I have this recurring dream where I’m stuck at a friend’s wedding reception. People are throwing bread, I’m eating key-lime pie and there’s this sense that I’m undoubtedly cooler than everyone else. My apologies — I’m not a blatantly shallow person, but somewhere deep down I know I’m part lagoon. The thing is, I’m not cool, and I don’t even like key-lime pie. Nonetheless, there’s this, “Gah, one day!” mentality that I’ve been clinging to for a while now. What never occurred to me is that there might not be a one day; maybe there are just days.

Founded by Joseph Gordon-Levitt and his late brother Daniel, hitRECord is an online open-collaborative production company built to connect artists across the globe. They put out all kinds of media (albums, stories, videos, etc.), which they’ve coined as “RECords.” Their TV show, “HitRecord on TV,” is brilliant and had a two-season run on Pivot for which it won the 2014 Emmy in Social TV for Outstanding Creative Achievement in Interactive Media. Each 20-minute segment is hosted by Gordon-Levitt, who goes by RegularJOE on the site.

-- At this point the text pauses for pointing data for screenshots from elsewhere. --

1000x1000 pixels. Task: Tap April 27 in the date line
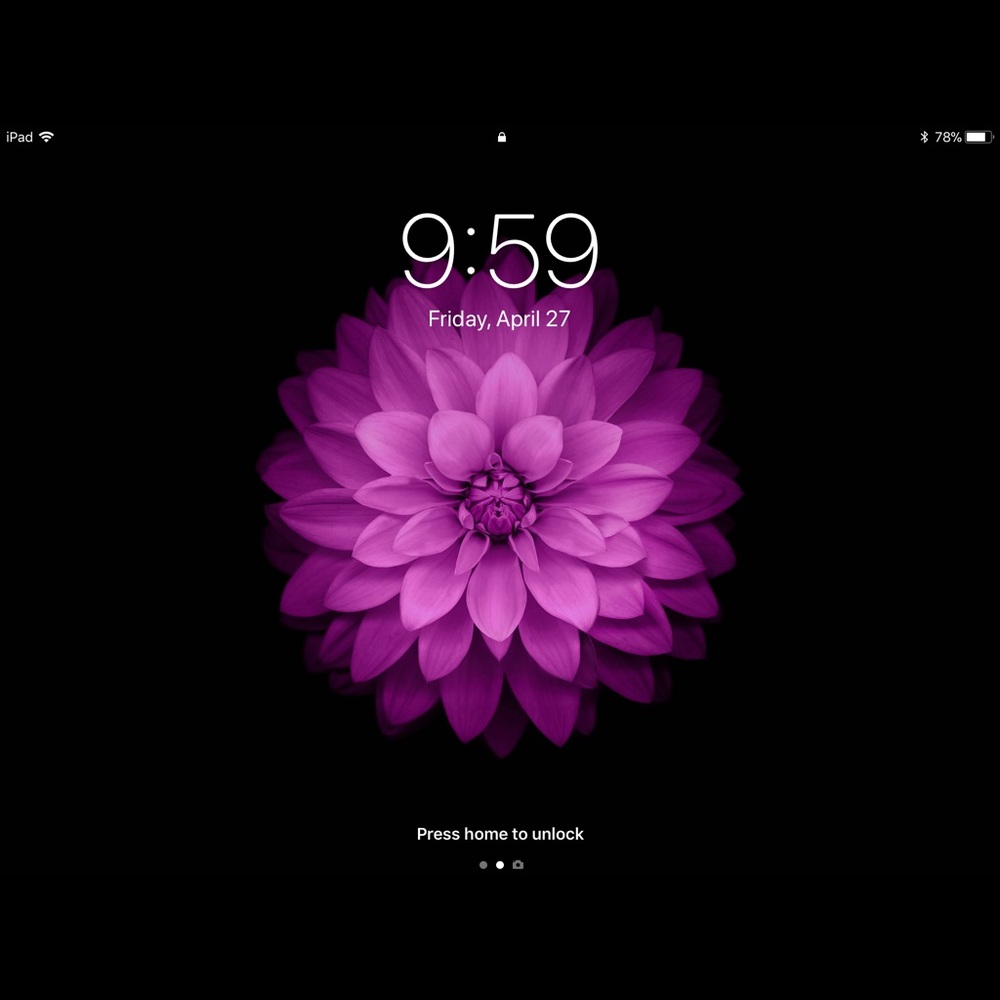(534, 319)
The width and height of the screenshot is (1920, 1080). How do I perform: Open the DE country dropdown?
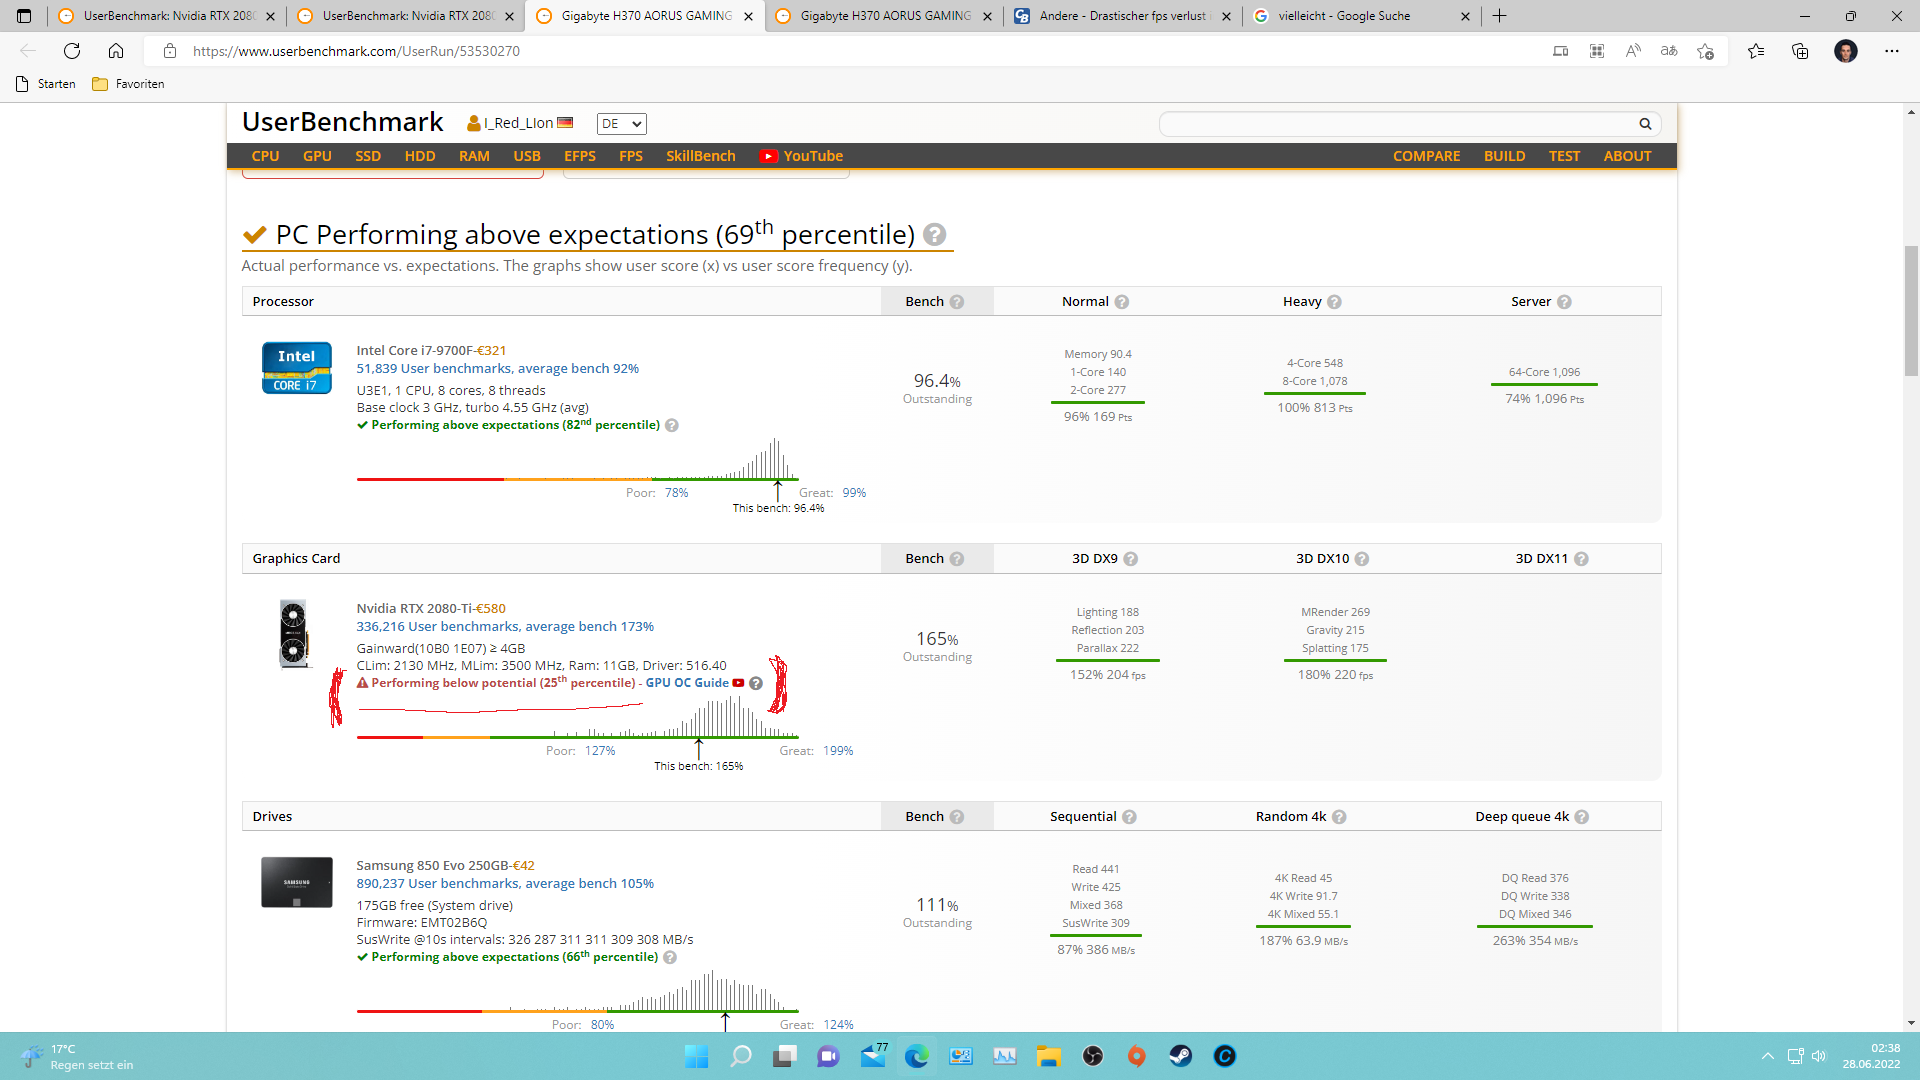[x=621, y=124]
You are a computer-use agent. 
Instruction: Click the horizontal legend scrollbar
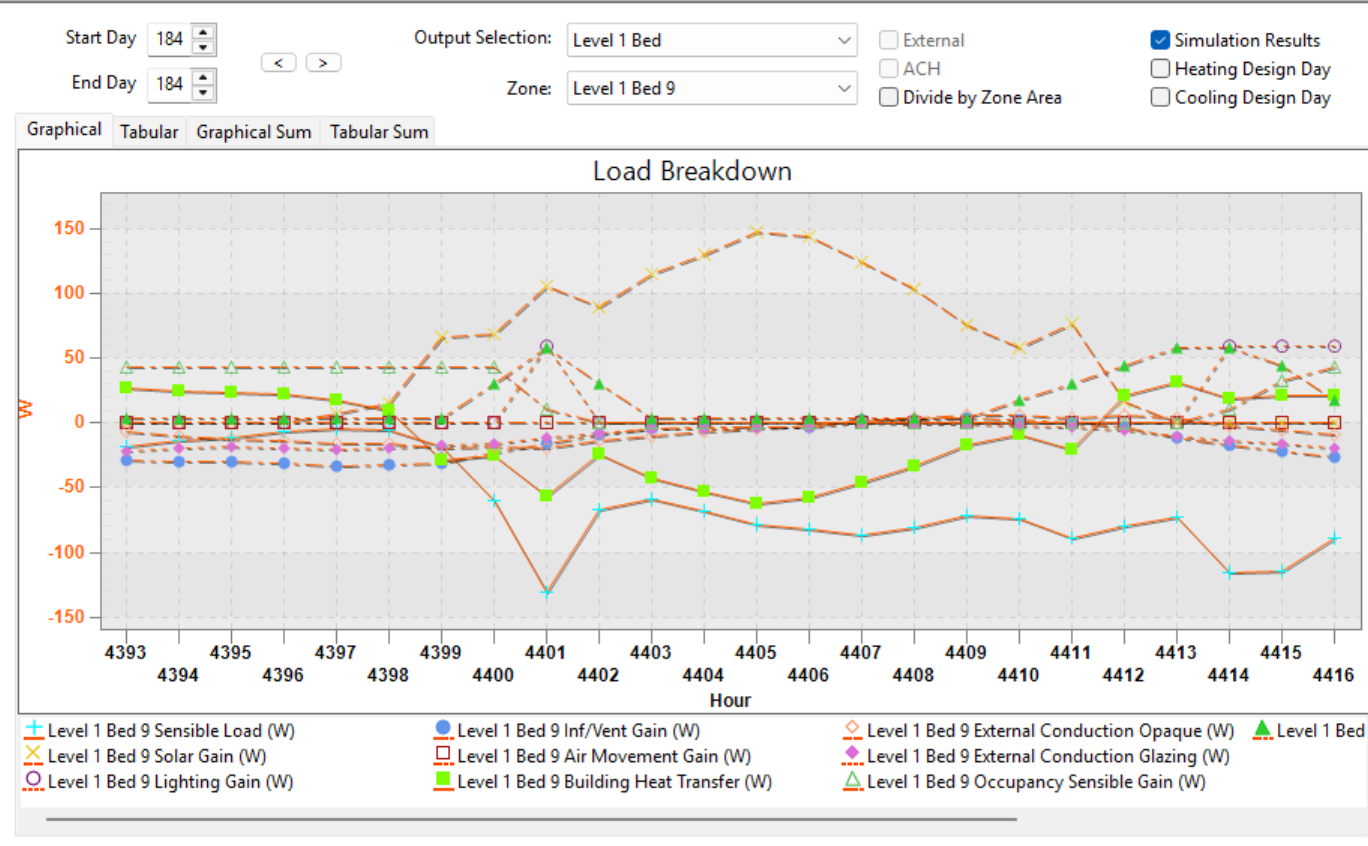(x=530, y=819)
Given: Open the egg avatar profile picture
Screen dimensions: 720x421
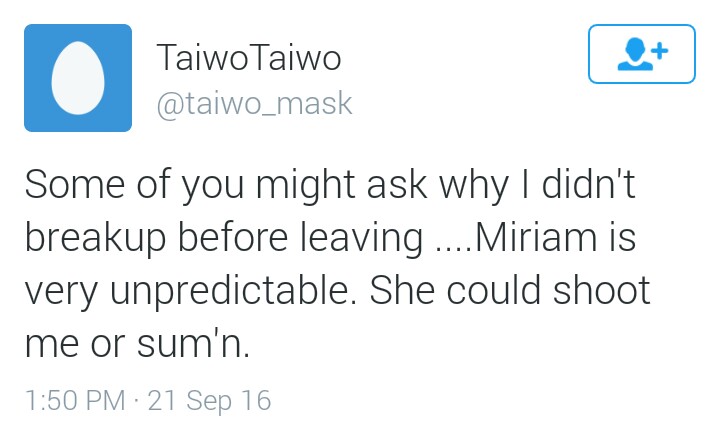Looking at the screenshot, I should click(78, 78).
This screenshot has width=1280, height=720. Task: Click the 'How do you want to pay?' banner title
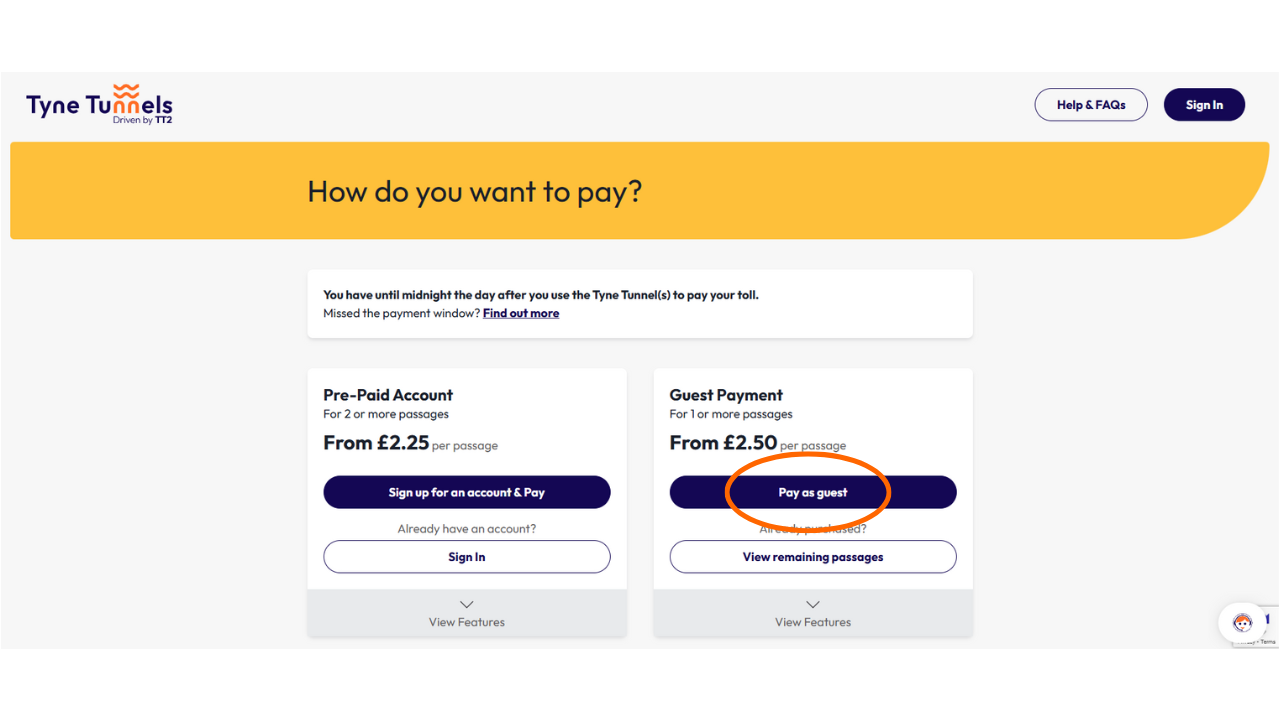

RegularJOE sends out a theme and challenges to go along with it, and people upload various mediums of art in response. Users can combine the work of others or add in layers of their own. In a world where originality gets hyper-competitive — everyone is trying to design better, sing better, write better — hitRECord gives artists a space to build off each other, working in tandem to create something fantastic.

Every episode takes on a different topic. Simply seeking to spark discussion and breed creativity, “HitRecord on TV” lives in the gray areas of existential crises and everyday musings. Gordon-Levitt takes the show through music videos, webcam discussions, short films, open-ended questions and other forms of art similar to the way “Saturday Night Live” travels from skit to skit.

I was completely addicted to this series upon discovering it. I get into these manic phases where I’m so, so desperate to know and feel and understand the world and to know how other people are doing the same thing. It makes me restless, obsessive even. I obsess over what Hilary Duff is up to, despondent movie montages and the way the sunrise drapes that one highway in the most delicate shade of pink.

And so it goes. Lounging around watching the first season, one episode in particular took an unwarranted hold over me: “The Other Side.”

The other side of life, the other side of the screen, the other side of the story — the segment explores all the queries people have about the other side and whether the grass is actually greener or whether someone just hired a killer lawn care service to chemically delude everyone.

My favorite portion of the episode is the music video, “Adieu.” With hand-drawn animation from 22 different artists and lyrics by user joerud, the song is raucously sinister. Lives are ending every which way, and this smooth, honeyed French track drips over the whole saga. Scenes of utter tragedy and madcap fatalities are interspersed with a depiction of Gordon-Levitt drunkenly stumbling around a bar-top. People are going wild, and it’s this enormous celebration of morbidity.

And then it struck me: I’m going to die and so are you. Sorry.

Everyone dies. Everyone. For some reason, this banally obvious fact hit me heavy. I think it’s because I was devoted to this notion that there was a way for life to be perfect. If I could only just find the right person or land in the right place, life could exist perfectly. This was my other side. Ironically enough, watching this animated clip about the real other side is what drove me to the realization that mine isn’t real at all.

I absolutely love the idea of another side, but I also can’t stand it. It makes me feel like I’m not enough, and no one should make you feel like that — especially not yourself. Tomorrow is exhausting to think about, and eventually tomorrow is going to become today: It’s the whopping flank of life. Letting go of the idea that the future is some elusive other side is one of the biggest moments of release I’ve ever felt.

Not to have a, “dude, we’re like alive right now” moment, but dude — we’re, like, alive right now. We all exist in the same world, and we’re all going to leave it at some point. There is no other side; there’s only us. Collaborating and conglomerating and purely coexisting — that’s what we all have, together, here. Let’s create something of it.